The IF should be lazy (otherwise it won't do what you want, because IF evaluates SEQ_FOR_EACH no matter what the condition is). In code this means:
#define OSD_SEQ_FOR_EACH_BUT_LAST( macro, data, seq ) \
BOOST_PP_IIF( BOOST_PP_GREATER( BOOST_PP_SEQ_SIZE( seq ), 1 ), \
BOOST_PP_SEQ_FOR_EACH, BOOST_PP_TUPLE_EAT(3)) \
( macro, data, BOOST_PP_SEQ_POP_BACK( seq ) )
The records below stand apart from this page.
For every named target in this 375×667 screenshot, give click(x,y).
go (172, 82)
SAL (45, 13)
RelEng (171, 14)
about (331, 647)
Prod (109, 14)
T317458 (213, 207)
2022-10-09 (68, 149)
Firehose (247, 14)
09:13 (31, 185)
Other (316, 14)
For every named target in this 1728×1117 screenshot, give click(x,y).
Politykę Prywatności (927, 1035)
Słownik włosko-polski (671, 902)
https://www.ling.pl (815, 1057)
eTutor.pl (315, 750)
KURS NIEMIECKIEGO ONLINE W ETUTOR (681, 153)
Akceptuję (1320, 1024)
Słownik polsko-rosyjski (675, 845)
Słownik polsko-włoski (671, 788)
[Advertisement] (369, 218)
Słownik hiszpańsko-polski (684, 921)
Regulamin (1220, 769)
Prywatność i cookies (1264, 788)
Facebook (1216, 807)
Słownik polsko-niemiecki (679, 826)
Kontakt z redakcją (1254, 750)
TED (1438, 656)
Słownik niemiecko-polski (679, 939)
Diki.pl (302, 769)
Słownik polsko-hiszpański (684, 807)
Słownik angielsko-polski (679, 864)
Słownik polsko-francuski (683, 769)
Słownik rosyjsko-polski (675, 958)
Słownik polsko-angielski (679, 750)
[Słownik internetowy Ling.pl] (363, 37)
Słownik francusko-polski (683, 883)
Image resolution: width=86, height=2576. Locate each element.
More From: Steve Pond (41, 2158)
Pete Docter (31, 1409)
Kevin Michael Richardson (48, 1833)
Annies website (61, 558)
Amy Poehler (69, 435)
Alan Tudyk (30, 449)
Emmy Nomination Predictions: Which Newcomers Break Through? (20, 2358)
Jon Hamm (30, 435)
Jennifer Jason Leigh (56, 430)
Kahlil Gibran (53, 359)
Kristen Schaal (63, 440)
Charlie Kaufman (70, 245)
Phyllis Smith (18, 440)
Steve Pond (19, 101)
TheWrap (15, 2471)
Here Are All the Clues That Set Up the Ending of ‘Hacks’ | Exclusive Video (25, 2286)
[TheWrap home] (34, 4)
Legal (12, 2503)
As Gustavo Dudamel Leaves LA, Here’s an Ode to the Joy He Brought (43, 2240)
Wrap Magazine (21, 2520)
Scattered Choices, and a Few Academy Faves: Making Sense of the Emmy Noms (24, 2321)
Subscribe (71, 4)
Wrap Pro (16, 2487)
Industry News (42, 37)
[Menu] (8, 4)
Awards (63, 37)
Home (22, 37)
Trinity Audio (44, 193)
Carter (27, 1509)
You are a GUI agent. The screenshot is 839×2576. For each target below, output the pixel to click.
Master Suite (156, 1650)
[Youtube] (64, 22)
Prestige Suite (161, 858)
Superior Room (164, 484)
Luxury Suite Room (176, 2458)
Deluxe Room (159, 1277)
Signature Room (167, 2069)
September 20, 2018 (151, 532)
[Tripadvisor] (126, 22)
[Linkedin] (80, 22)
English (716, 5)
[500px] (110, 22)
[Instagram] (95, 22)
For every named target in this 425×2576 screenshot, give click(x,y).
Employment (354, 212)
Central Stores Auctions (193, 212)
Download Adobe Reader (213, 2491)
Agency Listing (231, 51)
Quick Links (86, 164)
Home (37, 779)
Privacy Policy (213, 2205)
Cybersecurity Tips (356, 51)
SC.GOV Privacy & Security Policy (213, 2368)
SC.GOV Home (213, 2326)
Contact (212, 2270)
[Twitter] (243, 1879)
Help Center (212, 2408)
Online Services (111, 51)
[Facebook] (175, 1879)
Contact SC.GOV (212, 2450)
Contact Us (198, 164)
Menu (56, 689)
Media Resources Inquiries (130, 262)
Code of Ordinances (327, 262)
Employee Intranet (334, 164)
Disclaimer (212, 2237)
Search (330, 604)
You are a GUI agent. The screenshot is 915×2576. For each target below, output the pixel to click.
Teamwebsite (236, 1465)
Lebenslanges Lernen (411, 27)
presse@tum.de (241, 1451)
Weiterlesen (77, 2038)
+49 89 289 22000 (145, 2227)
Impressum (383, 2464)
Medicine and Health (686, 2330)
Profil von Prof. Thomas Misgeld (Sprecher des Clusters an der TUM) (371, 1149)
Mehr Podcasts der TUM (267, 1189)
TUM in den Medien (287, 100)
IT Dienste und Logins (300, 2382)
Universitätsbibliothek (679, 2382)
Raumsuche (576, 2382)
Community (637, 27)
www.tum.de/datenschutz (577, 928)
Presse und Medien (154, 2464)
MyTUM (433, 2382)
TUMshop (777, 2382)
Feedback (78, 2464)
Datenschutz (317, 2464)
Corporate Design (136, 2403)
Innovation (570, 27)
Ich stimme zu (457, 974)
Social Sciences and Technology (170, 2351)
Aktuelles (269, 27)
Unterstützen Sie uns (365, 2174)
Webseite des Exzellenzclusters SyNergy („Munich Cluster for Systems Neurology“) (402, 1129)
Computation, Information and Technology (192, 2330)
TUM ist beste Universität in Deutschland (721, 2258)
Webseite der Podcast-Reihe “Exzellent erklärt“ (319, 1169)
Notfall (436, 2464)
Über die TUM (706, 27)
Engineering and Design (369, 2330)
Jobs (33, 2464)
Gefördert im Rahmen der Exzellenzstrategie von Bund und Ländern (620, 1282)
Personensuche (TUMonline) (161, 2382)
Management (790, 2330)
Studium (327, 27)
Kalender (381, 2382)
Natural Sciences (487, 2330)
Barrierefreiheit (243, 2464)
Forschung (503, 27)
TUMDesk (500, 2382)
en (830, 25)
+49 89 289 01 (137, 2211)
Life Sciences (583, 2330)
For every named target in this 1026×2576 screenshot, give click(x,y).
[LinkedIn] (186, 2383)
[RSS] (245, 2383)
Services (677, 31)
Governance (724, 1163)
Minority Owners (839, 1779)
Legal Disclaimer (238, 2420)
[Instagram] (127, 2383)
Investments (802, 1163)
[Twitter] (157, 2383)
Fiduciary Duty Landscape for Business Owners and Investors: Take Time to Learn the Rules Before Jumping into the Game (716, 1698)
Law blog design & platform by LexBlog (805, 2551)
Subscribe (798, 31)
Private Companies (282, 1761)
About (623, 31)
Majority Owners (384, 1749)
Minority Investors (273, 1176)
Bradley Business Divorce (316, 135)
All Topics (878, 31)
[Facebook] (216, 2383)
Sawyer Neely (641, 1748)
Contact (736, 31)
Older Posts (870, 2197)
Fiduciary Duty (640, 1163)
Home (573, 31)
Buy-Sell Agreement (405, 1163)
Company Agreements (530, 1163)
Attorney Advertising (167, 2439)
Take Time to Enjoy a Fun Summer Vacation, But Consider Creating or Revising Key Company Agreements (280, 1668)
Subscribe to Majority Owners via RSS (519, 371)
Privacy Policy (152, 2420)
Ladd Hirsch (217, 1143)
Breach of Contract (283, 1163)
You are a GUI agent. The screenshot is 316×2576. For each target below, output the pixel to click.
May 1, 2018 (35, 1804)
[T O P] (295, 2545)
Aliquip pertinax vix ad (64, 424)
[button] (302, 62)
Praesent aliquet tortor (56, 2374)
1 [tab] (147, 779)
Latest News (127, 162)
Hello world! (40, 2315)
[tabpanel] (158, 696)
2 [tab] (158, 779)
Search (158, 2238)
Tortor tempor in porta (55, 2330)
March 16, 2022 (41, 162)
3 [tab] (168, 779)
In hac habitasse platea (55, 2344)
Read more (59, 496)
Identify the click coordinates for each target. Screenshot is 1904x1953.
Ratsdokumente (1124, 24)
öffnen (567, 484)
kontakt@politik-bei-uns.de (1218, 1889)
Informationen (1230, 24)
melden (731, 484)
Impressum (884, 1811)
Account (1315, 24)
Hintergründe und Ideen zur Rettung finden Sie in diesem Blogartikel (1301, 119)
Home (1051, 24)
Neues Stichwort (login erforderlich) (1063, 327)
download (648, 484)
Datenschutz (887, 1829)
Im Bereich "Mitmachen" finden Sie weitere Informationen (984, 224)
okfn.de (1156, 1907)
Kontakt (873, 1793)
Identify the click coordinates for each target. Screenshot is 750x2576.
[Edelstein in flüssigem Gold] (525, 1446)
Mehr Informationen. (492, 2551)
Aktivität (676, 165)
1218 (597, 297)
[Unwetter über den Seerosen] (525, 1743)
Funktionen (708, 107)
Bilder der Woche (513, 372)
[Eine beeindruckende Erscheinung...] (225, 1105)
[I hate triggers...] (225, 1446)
Now IF only expands to the name of SEQ_FOR_EACH (without arguments) and the invocation happens outside of the IF (in the else-case TUPLE_EAT is used to just consume the arguments) so TRY=1 just works without feeding too much arguments to IF-internals.
Also note that I use 'IIF' instead of 'IF'. 'IF' maps values >1 to 1 (bool-conversion) which is not needed here because the result of GREATER is either 0 or 1.
Further, you shouldn't use empty arguments (like the else-argument to IF in your code) and '()' as your end-marker: It's not entirely C++, because according to the current standard empty macro arguments result in undefined behaviour (althoug preprocessor except them in most cases).
The usual way around the empty arguments issue is again lazy evaluation -- this time with EMPTY or IDENTITY, where 'EMPTY()' expands to nothing and 'IDENTITY(whatever)()' expands to 'whatever'.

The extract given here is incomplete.